Se pidió a los inspectores de moral que investigasen entre las prostitutas, en los salones de masajes, en los clubs sicalípticos, en las casas de tolerancia y a los hombres de la Brigada de Estupefacientes, entre los drogadictos, aunque Feldman dudaba mucho de que unos terroristas de esta talla se dejasen caer en tentaciones tan alienadoras. Se situaron policías en las cajas de peaje de las autopistas, en las entradas y salidas de los puentes y los túneles con la consigna de examinar a los pasajeros de todos los vehículos. Los tres mil agentes de policía del metro fueron apostados en todas las entradas de la red.

Por su parte, Quenting Dewing había enviado a sus miles de Feds a investigar en todos los hoteles, pensiones y agencias de alquiler de automóviles. Algunos habían ido a las agencias inmobiliarias a revisar los contratos de alquiler suscritos en los últimos seis meses, con la esperanza de dar con el escondrijo de la bomba. Otros, en colaboración con los especialistas de prevención criminal de cada Comisaría, telefoneaban a centenares de comerciantes para recoger cualquier información sobre algo insólito ocurrido en su barrio. Y otros acompañaban a las brigadas Nest e inspeccionaban todos los inmuebles y locales abandonados con contadores Geiger y otros aparatos de detección.

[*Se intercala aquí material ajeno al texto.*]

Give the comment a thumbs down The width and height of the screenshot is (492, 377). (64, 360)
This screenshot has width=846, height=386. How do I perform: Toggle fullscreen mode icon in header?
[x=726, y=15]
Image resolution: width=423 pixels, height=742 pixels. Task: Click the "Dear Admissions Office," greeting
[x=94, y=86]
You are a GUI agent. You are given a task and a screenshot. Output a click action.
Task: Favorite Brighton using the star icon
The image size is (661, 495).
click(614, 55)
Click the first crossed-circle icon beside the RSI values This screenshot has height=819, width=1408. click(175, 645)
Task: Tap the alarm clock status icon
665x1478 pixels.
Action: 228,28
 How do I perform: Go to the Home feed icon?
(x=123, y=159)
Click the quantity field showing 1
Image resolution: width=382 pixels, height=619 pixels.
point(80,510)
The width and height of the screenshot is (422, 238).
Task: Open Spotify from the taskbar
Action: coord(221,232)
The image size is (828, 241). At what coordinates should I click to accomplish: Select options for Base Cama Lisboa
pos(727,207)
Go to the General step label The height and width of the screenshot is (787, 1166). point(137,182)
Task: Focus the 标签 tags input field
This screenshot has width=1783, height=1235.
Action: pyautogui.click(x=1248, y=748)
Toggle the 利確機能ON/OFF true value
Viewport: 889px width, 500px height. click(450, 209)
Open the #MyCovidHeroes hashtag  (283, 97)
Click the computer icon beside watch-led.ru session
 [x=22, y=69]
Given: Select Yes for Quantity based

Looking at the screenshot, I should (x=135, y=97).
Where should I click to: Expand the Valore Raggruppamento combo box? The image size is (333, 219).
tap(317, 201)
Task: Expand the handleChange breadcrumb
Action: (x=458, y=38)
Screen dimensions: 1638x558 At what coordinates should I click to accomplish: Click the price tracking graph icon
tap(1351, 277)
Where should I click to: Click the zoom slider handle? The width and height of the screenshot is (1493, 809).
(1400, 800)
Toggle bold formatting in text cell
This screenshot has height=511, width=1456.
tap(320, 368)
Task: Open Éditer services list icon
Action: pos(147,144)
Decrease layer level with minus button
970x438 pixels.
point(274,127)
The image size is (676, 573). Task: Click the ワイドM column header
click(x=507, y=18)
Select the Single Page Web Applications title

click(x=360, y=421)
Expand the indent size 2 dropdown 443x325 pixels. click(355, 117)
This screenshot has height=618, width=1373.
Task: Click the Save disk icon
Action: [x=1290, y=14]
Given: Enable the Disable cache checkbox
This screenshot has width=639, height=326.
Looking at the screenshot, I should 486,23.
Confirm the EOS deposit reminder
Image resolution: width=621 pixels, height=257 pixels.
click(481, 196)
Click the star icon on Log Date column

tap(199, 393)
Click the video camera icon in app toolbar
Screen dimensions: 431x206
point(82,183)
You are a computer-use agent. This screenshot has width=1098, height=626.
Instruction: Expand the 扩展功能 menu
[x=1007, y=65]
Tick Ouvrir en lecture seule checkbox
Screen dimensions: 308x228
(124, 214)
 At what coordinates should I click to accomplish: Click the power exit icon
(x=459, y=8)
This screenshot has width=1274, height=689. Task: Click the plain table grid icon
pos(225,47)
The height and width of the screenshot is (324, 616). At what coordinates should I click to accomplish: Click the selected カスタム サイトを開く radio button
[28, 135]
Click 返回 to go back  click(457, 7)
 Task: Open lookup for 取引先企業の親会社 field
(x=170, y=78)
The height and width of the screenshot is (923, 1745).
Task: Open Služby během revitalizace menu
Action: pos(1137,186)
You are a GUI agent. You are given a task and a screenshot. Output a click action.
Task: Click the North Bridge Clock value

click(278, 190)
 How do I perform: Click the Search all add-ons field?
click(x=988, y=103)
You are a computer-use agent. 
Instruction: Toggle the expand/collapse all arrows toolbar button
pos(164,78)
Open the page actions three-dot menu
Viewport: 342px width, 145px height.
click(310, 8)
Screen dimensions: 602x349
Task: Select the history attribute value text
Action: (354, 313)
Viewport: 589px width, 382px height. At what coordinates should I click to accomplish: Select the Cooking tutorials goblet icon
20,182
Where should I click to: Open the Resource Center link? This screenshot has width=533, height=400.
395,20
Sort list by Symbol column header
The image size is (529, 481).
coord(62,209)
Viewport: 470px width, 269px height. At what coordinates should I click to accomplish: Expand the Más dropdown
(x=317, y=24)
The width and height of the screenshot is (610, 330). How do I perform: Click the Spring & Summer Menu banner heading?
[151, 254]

Estas disposiciones se habían tomado después de una agria discusión. ¿Había que hacer intervenir en el asunto a los medios de difusión? Feldman era partidario de comunicar las fotografías y los datos de los tres Dajani a la prensa: periódicos, emisoras de radio y cadenas de televisión. Esperaba ganar un tiempo precioso asociando la población a las investigaciones. Pero, aceptando el consejo de Jack Eastman, Washington había puesto su veto formal. Desde el incidente del aparato detector y las gafas negras, el consejero del presidente sobre seguridad nacional desconfiaba extraordinariamente de Gadafi. Tenía motivos para pensar que el libio había enviado a Nueva York unos kamikazes dispuestos a saltar con la bomba. No quería exponerse a que la hiciesen estallar prematuramente, si descubría la situación a los periódicos.

Al Feldman se frotó el mentón sin afeitar y se sirvió una taza de café. Lo único que podía hacer era esperar. Mientras bebía despacio el líquido hirviente, pensaba si había podido olvidar alguna cosa. Varias veces experimentó un loco deseo de telefonear a su mujer en su casa de Forest Hills, al norte de Nueva York para decirle que no enviase a sus hijos al colegio, sino que se los llevase lo más lejos posible. Sin embargo, se contuvo. «Me pregunto si el viejo Bannion habrá avisado a su costilla, dijo para sus adentros».

Entonces entró el jefe de policía, ojeroso, macilento el semblante. El día siguiente al de su nombramiento, Bannion había abandonado su residencia de Long Island para instalarse en el corazón de Manhattan a fin de «testimoniar sus sentimientos de solidaridad con la población de Nueva York». Al ver su aire agotado, lleno de aflicción, el jefe de inspectores se avergonzó de lo que acababa de pensar.

—¿Qué cree usted, jefe? —le preguntó Bannion en tono fatigado—. ¿Queda alguna esperanza de triunfar?

Al Feldman había tenido siempre un temperamento pesimista. Apuró el último sorbo de café amargo de su taza y levantó unos ojos afligidos.

—Dado el poco tiempo que nos queda, francamente, no; no lo creo.